(1)[2] 1Die Krankenkasse bestimmt in ihrer Satzung, unter welchen Voraussetzungen Versicherte, die Leistungen zur Erfassung von gesundheitlichen Risiken und Früherkennung von Krankheiten nach den §§ 25, 25a und 26 oder Leistungen für Schutzimpfungen nach § 20i in Anspruch nehmen, Anspruch auf einen Bonus haben, der zusätzlich zu der in § 62 Absatz 1 Satz 2 genannten abgesenkten Belastungsgrenze zu gewähren ist. 2Um den Nachweis über das Vorliegen der Anspruchsvoraussetzungen nach Satz 1 führen zu können, dürfen Krankenkassen die nach § 284 Absatz 1 von ihnen rechtmäßig erhobenen und gespeicherten versichertenbezogenen Daten mit schriftlicher oder elektronischer Einwilligung der betroffenen Versicherten im erforderlichen Umfang verarbeiten.

 

(1a)[3] 1Die Krankenkasse soll in ihrer Satzung bestimmen, unter welchen Voraussetzungen Versicherte, die regelmäßig Leistungen der Krankenkassen zur verhaltensbezogenen Prävention nach § 20 Absatz 5 in Anspruch nehmen oder an vergleichbaren, qualitätsgesicherten Angeboten zur Förderung eines gesundheitsbewussten Verhaltens teilnehmen, Anspruch auf einen Bonus haben, der zusätzlich zu der in § 62 Absatz 1 Satz 2 genannten abgesenkten Belastungsgrenze zu gewähren ist. 2Absatz 1 Satz 2 gilt entsprechend.

 

(2)[4] Die Krankenkasse soll in ihrer Satzung auch vorsehen, dass bei Maßnahmen zur betrieblichen Gesundheitsförderung durch Arbeitgeber sowohl der Arbeitgeber als auch die teilnehmenden Versicherten einen Bonus erhalten.

 

(3) 1Die Aufwendungen für Maßnahmen nach Absatz 1a[5] müssen mittelfristig aus Einsparungen und Effizienzsteigerungen, die durch diese Maßnahmen erzielt werden, finanziert werden. 2Die Krankenkassen haben regelmäßig, mindestens alle drei Jahre, über diese Einsparungen gegenüber der zuständigen Aufsichtsbehörde Rechenschaft abzulegen. 3Werden keine Einsparungen erzielt, dürfen keine Boni für die entsprechenden Versorgungsformen gewährt werden.
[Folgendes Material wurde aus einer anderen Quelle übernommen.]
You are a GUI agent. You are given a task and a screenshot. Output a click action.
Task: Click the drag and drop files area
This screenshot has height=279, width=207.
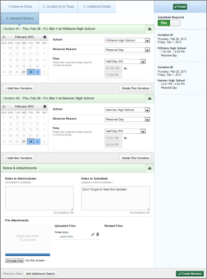click(27, 238)
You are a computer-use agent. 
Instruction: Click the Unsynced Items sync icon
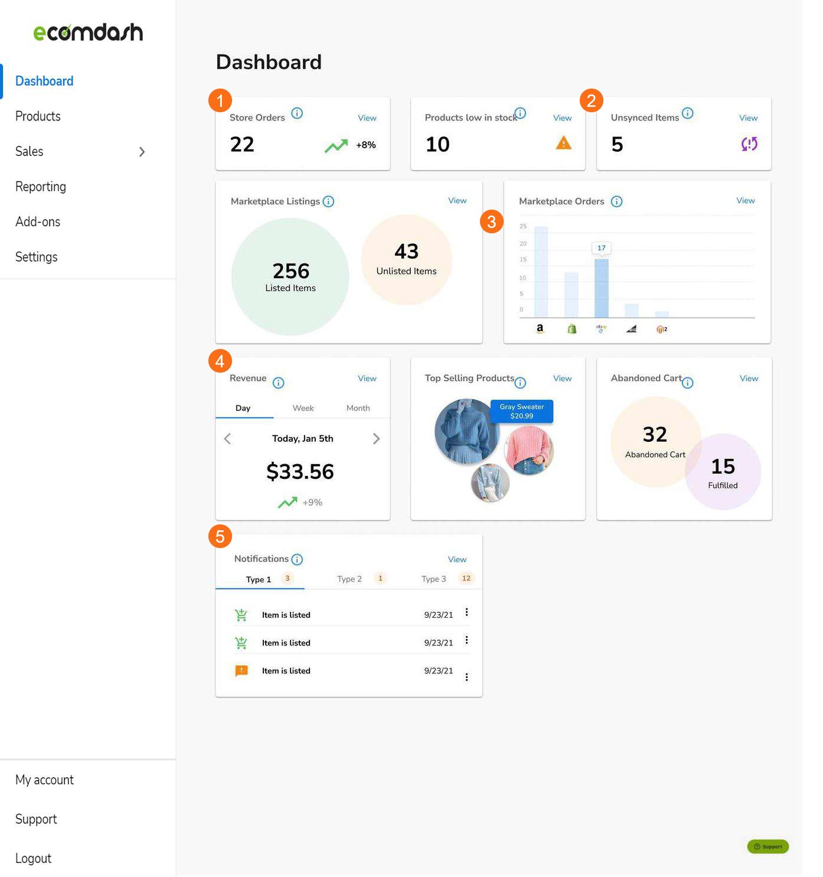(x=749, y=144)
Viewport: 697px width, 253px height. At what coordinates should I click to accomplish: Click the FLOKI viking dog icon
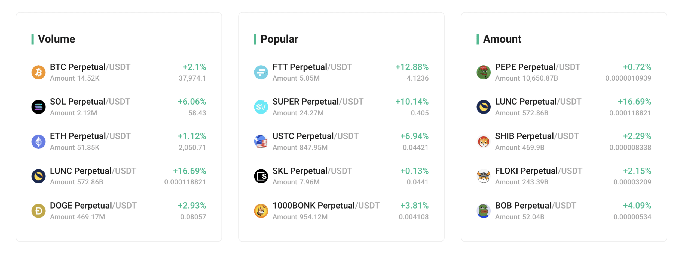[x=483, y=176]
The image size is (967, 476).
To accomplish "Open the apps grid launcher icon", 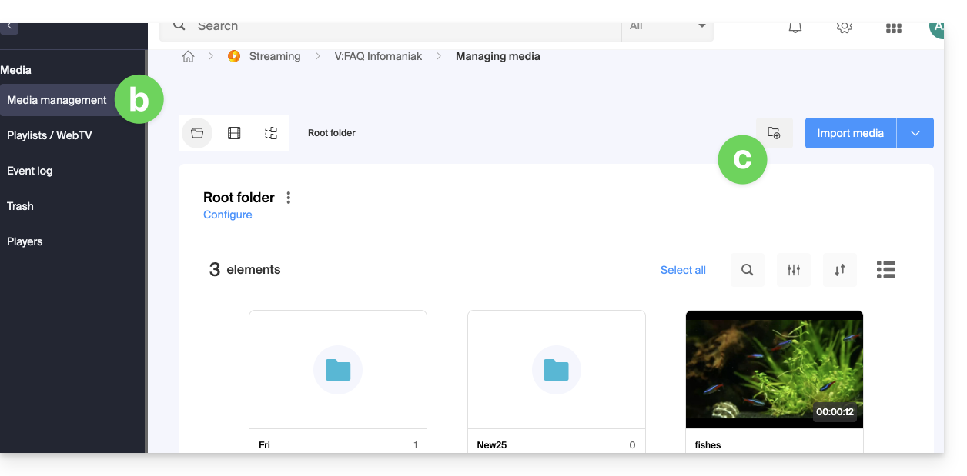I will tap(894, 28).
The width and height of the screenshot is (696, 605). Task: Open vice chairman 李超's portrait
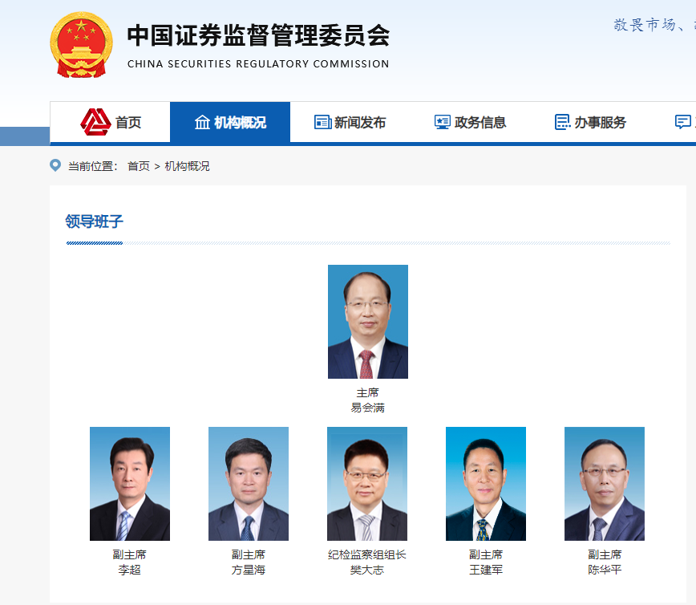pyautogui.click(x=130, y=484)
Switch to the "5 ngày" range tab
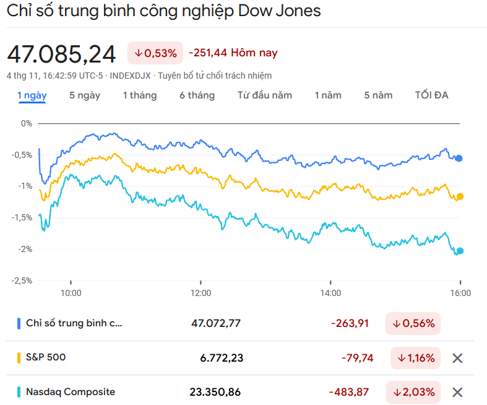Screen dimensions: 487x405 (x=85, y=95)
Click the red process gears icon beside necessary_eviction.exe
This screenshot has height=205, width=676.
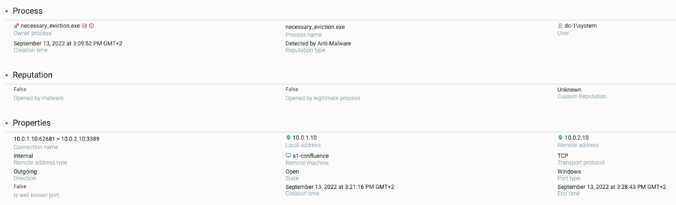click(16, 26)
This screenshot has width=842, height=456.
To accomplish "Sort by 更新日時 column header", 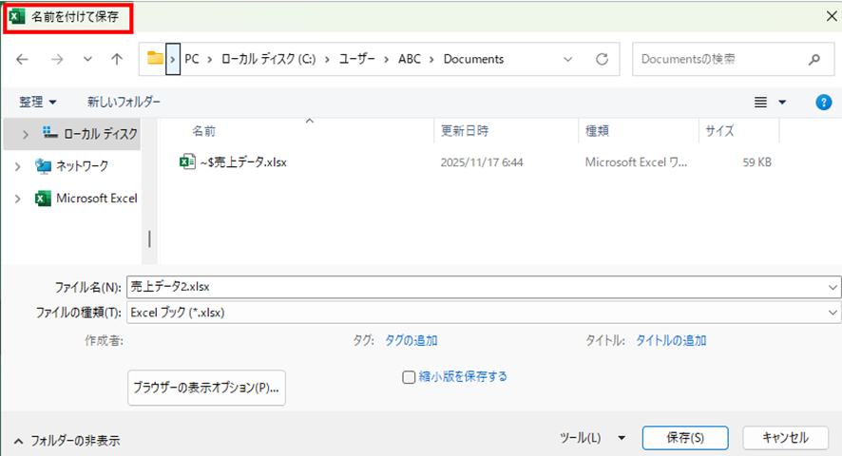I will pyautogui.click(x=465, y=131).
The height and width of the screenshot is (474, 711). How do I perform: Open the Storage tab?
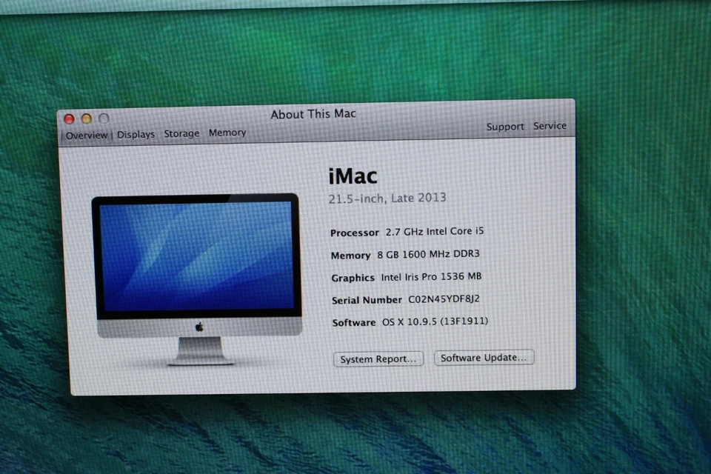click(x=181, y=133)
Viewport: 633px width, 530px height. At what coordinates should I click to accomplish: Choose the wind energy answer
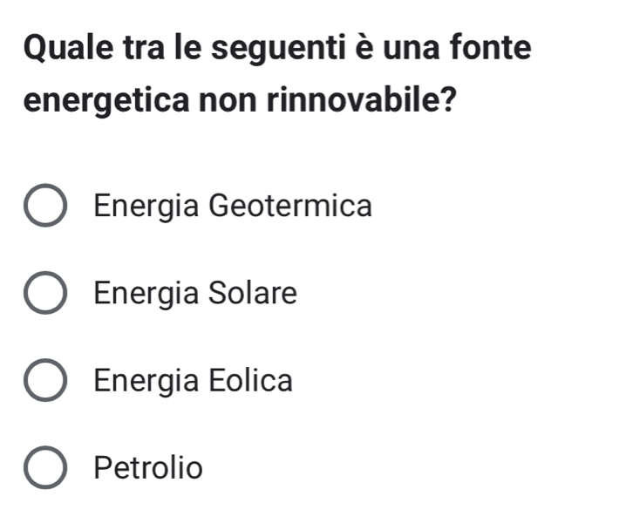click(x=44, y=381)
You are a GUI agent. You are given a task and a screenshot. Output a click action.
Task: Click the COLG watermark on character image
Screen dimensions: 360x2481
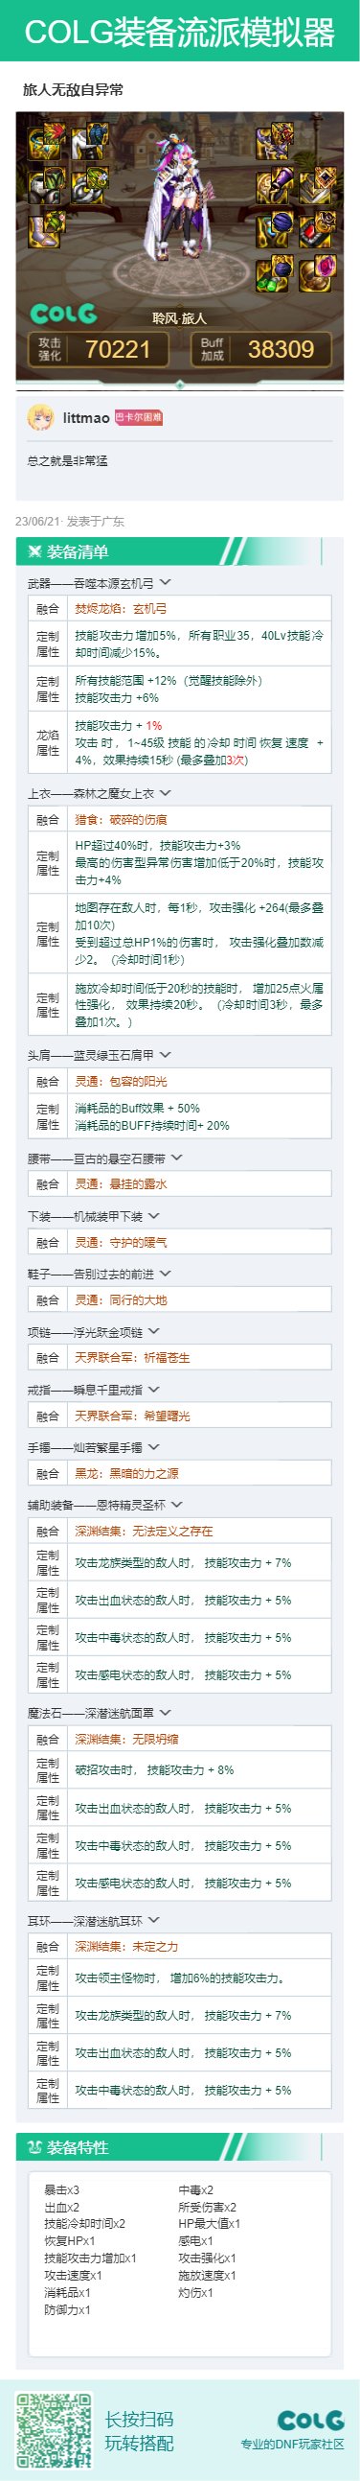(x=64, y=314)
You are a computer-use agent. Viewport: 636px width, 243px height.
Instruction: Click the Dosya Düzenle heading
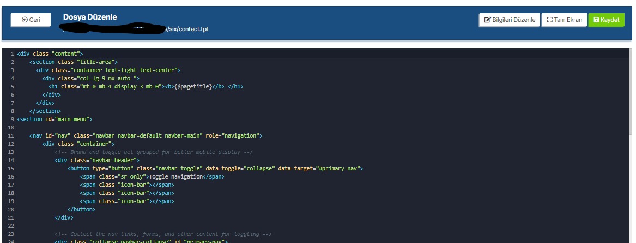coord(90,17)
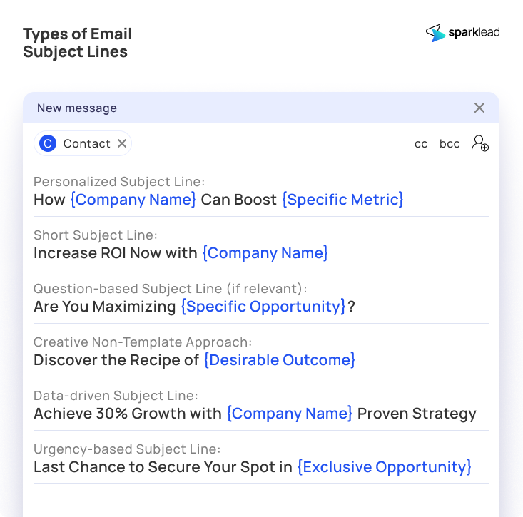The width and height of the screenshot is (523, 517).
Task: Add a bcc recipient
Action: pyautogui.click(x=450, y=143)
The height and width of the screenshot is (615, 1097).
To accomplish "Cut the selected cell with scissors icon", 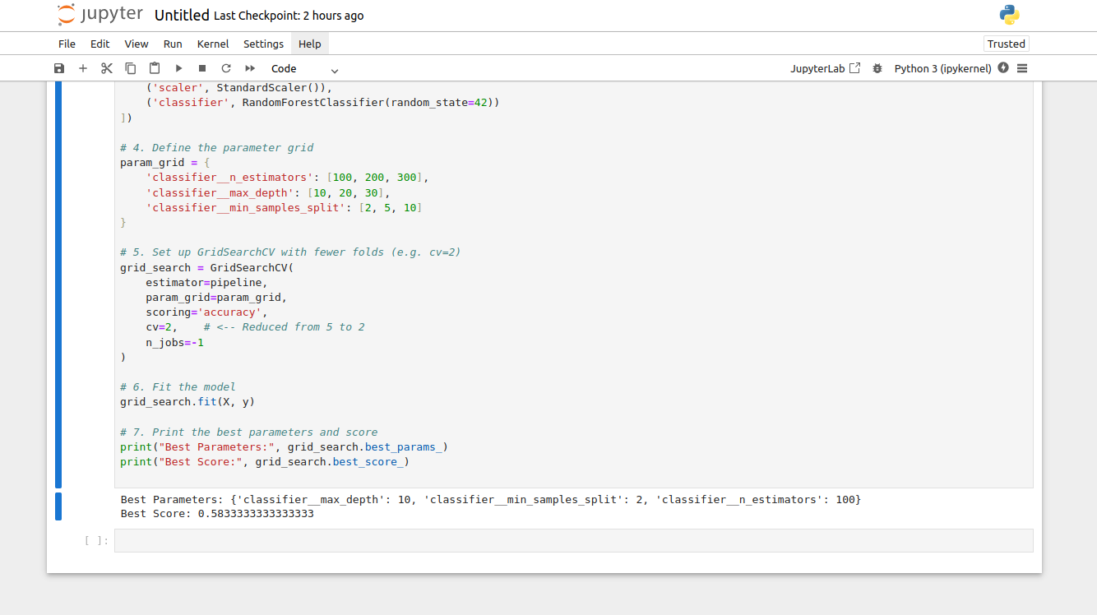I will click(107, 68).
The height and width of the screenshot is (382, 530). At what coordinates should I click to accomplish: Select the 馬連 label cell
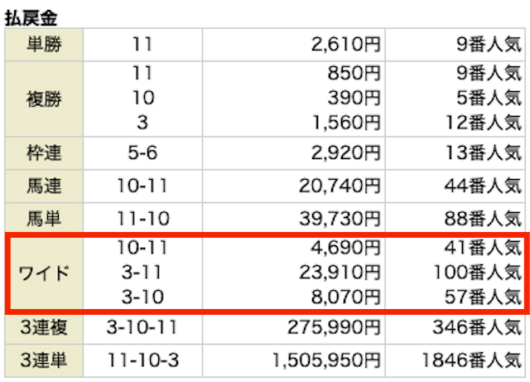pyautogui.click(x=44, y=186)
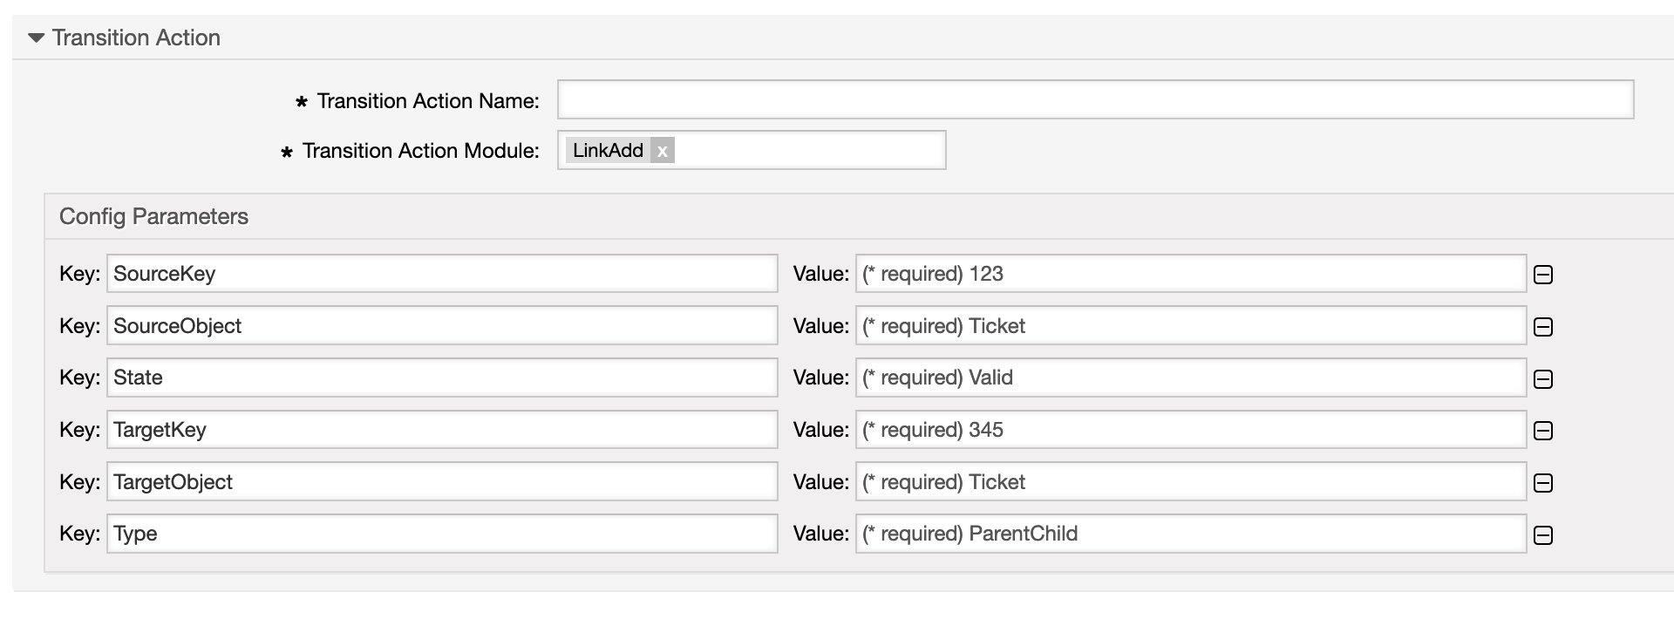Focus the SourceKey value field
1674x626 pixels.
1190,274
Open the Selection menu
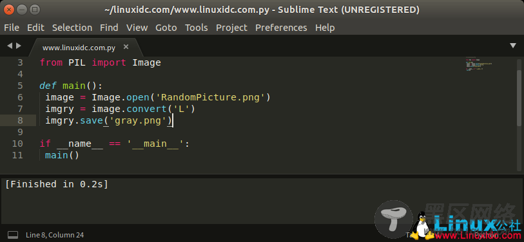Screen dimensions: 524x242 tap(72, 28)

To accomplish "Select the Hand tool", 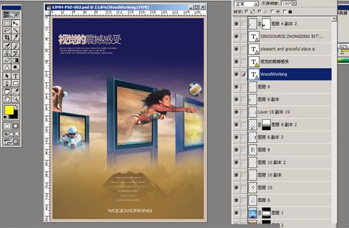I will (x=7, y=99).
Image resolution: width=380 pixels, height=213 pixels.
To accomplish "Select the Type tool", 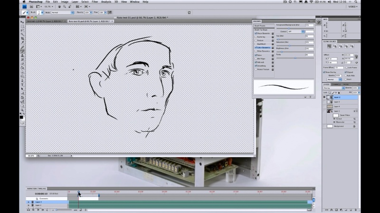I will 22,84.
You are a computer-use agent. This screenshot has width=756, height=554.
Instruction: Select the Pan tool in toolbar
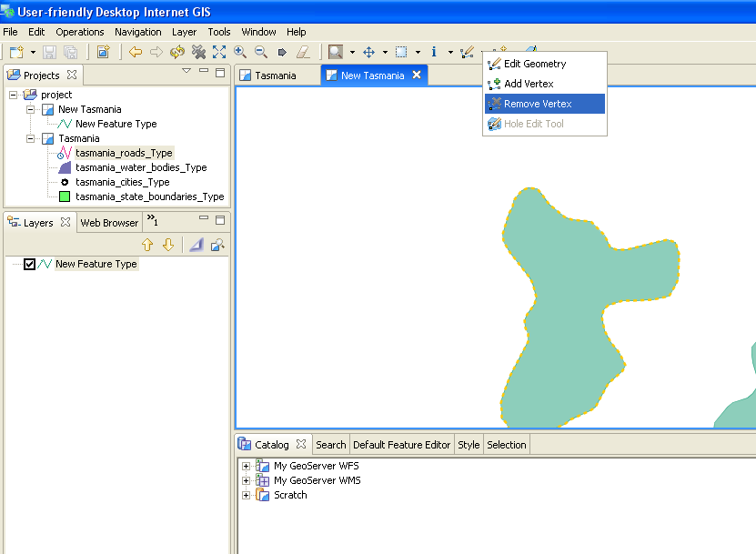pos(369,52)
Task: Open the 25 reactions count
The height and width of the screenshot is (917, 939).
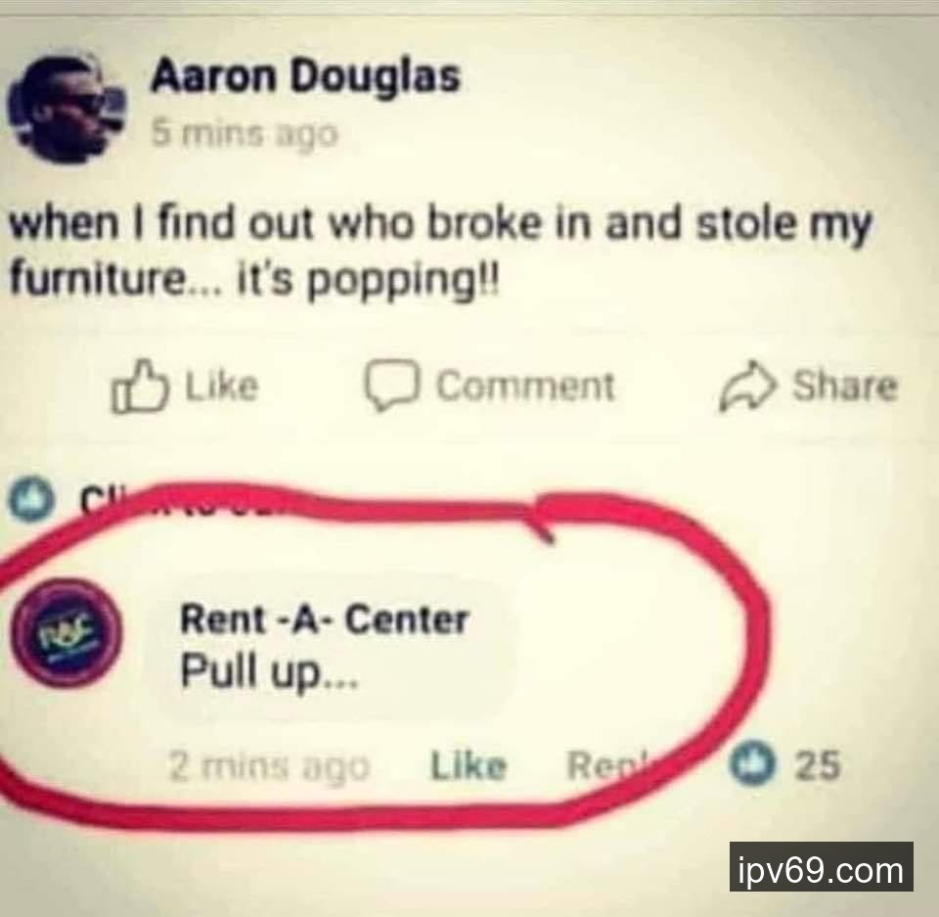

[1] § 65a geändert durch Gesetz zur Stärkung des Wettbewerbs in der gesetzlichen Krankenversicherung (GKV-Wettbewerbsstärkungsgesetz — GKV-WSG) vom 26.03.2007. Anzuwenden ab 01.04.2007.
[2] Abs. 1 geändert durch Zweites Gesetz zum Schutz der Bevölkerung bei einer epidemischen Lage von nationaler Tragweite vom 19.05.2020. Anzuwenden ab 23.05.2020.
[3] Abs. 1a geändert durch Zweites Gesetz zum Schutz der Bevölkerung bei einer epidemischen Lage von nationaler Tragweite vom 19.05.2020. Anzuwenden ab 23.05.2020.
[4] Abs. 2 geändert durch Gesetz zur Stärkung der Gesundheitsförderung und der Prävention (Präventionsgesetz - PrävG) vom 17.07.2015. Anzuwenden ab 25.07.2015.
[5] Geändert durch Gesetz für den Schutz vor Masern und zur Stärkung der Impfprävention (Masernschutzgesetz) vom 10.02.2020. Anzuwenden ab 01.03.2020.